Halloween is a fabulous time of year. Meloves my Halloween. heart
Every year, I have come to grow more analytical about the candy I receive, and have discovered that I have certain rules for each type of candy. A most intriguing thing, indeed…
For instance…
The Kit Kat bar. Break me off a piece, but only when there’s nothing better around. I find the Kit Kat to serve its chocolate-requiring duties, when you are in the greatest need of coco, and a plain Hershey’s bar just won’t do. The wafers in the middle add a nice crunch, and convey the illusion of substance beyond the slightly waxy milk chocolate.
Now, I am more of a Butterfinger chick. The Butterfinger is layers of flakey, buttery goodness made thick and smothered in chocolate. How does that not sound tempting?
What else is better than a Baseball legend? A CANDY BAR named after said baseball legend, of course! The Babe Ruth bar gets it’s props not just because of it’s name origins, but also because it adds a clean crunch with whole peanuts and a caramel coating. In a neat jacket of milk chocolate which sometimes manages to NOT be waxy (only by mere coincidence), it appeals to most picky palates, with the general exception of the allergy-plagued, who regrettably know not what they’re missing.
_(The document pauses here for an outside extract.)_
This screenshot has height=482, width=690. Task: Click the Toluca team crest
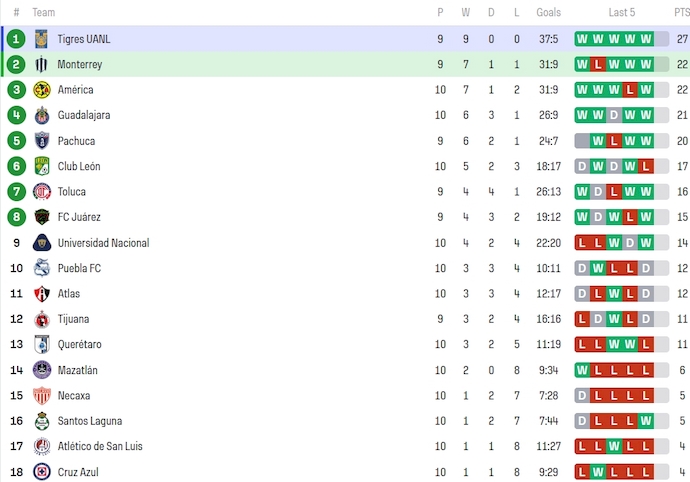click(x=42, y=192)
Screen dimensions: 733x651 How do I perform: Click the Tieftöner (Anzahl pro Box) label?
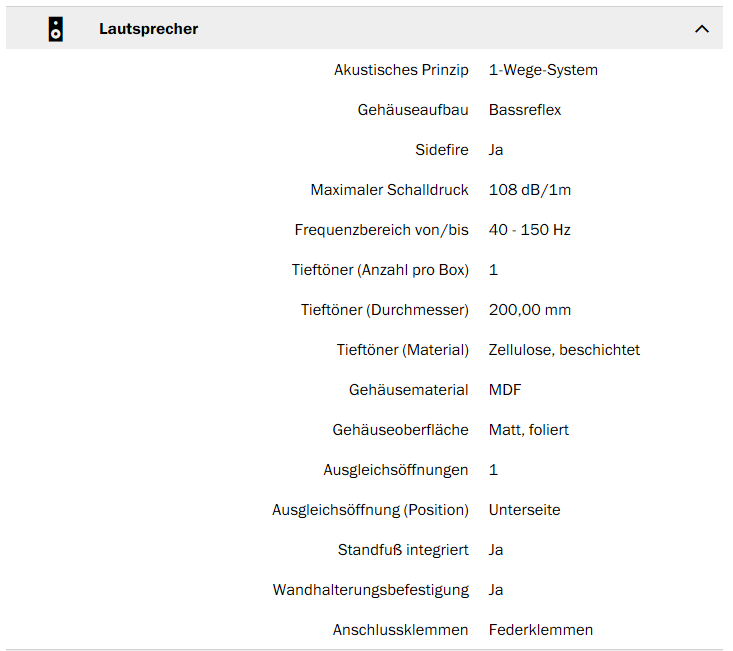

Of course, the Reese’s Peanut-Butter Cup is a naturally ingenious idea of mixing the best man-made product in the world (peanut-butter, of course) and fringed it delicately with the ever-popular waxy milk chocolate.
The degraded Milky Way, which manages to contain within it’s chocolately folds, a simple combo of caramel and nougat, needs more love. I mean, come on people, it’s CARAMEL and NOUGAT with CHOCOLATE!!!! You would have to have your sweet teeth pulled to not appreciate its pure sugary wonder. …And I’m dead serious about that, really.
Since I’m mentioning the Milky Way, I will pay tribute to the sub-par Three Musketeers bar. Ta-da! This is my tribute. Sorry, Three Musketeers fans, the “creamy nougat filling” just isn’t enough substance. It needs something more.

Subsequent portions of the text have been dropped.